Enunciado
Redigite, no trecho sobre os fungos associados a Hypothenemus hampei, tudo o que vai de "Diversity of filamentous" até "Coffea canephora (Pierre)".

Trecho do documento

Diversity of filamentous fungi associated with Hypothenemus hampei (Ferrari) (Coleoptera: Scolytidae) and its galleries in berries of Coffea canephora (Pierre)

Farah de C. GamaI; César A.D. TeixeiraII; Alvanir GarciaII; José N.M. CostaII; Daniela K.S. LimaI

IEmbrapa Rondônia, BR 364, km 5,5, C. postal 406, 78900-970, Porto Velho, RO, farah_gama@yahoo.com.br

IIPós-Graduação em Biologia Experimental,Univ. Federal de Rondônia, Campus - BR 364, km 9,5 78900-000, Porto Velho, RO

RESUMO

Amostragens de campo foram realizadas em Ouro Preto d'Oeste (10°45'S e 62°15'W) para avaliar a micobiota associada a Hypothenemus hampei Ferrari [cutícula, aparelho bucal, protórax (micângia), tubo digestivo e fezes] e suas galerias em frutos de Coffea canephora Pierre. Dez gêneros (201 isolados) estavam diretamente relacionados com o inseto, enquanto cinco gêneros (20 isolados) estavam relacionados com galerias do inseto nos frutos. Todos os gêneros identificados associados aos insetos estavam também presentes nas suas galerias, o que indica que o broqueamento pode significar um modo ativo de inoculação de fungos por H. hampei. Na broca, a diversidade de gêneros de fungos foi maior no aparelho bucal e protórax e menor nas fezes. Fusarium, Penicillium e Geotrichum, com abundâncias de 55,7, 24,3 e 10,8%, respectivamente, foram os gêneros dominantes. Nas galerias Fusarium, Geotrichum, Trichoderma e Aspergillus com abundância de 33,3; 29,6; 18,5 e 14,8%, respectivamente, foram os gêneros dominantes. A presença de Fusarium no inseto e suas galerias reforça indicações anteriores de uma interação íntima entre H. hampei-Fusarium. A presença de Aspergillus e Penicillium enfatiza a possibilidade de dispersão da ocratoxina pela broca. Este trabalho fornece o primeiro registro da micobiota associada a H. hampei em C. canephora. Entre os gêneros identificados, Cephalosporium, Geotrichum e Oidiodendrum foram registrados pela primeira vez em associação com o inseto e suas galerias em C. canephora.

Dados registrados
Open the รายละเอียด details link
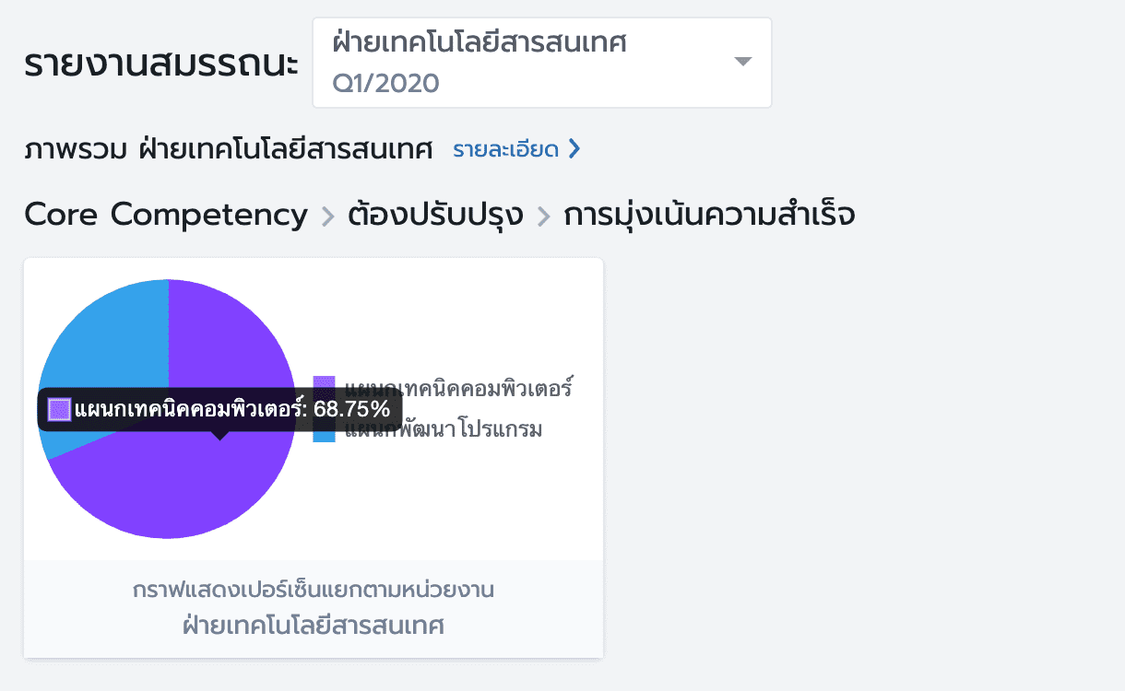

...

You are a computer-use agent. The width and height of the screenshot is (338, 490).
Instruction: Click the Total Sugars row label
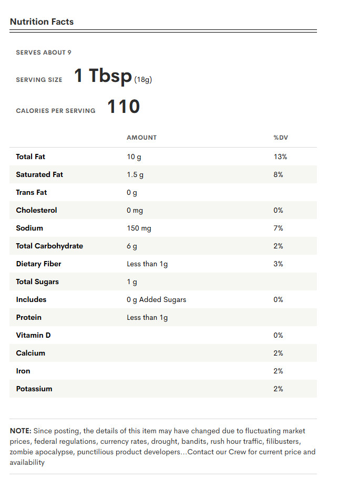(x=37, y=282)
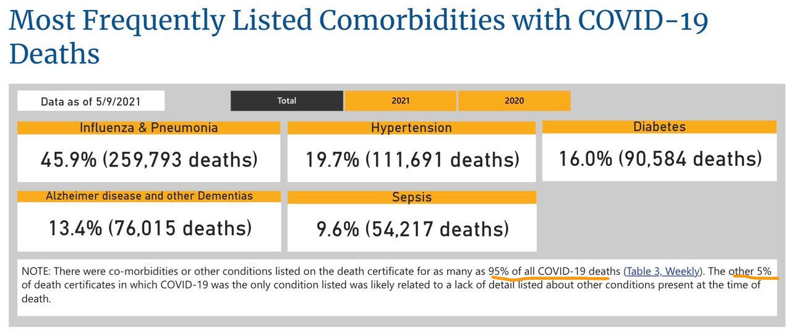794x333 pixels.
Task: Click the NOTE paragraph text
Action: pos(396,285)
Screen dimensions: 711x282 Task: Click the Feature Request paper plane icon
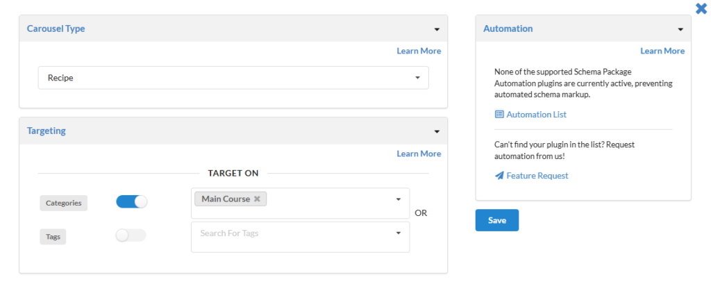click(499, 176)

Resultado do exercício
Diversity of filamentous fungi associated with Hypothenemus hampei (Ferrari) (Coleoptera: Scolytidae) and its galleries in berries of Coffea canephora (Pierre)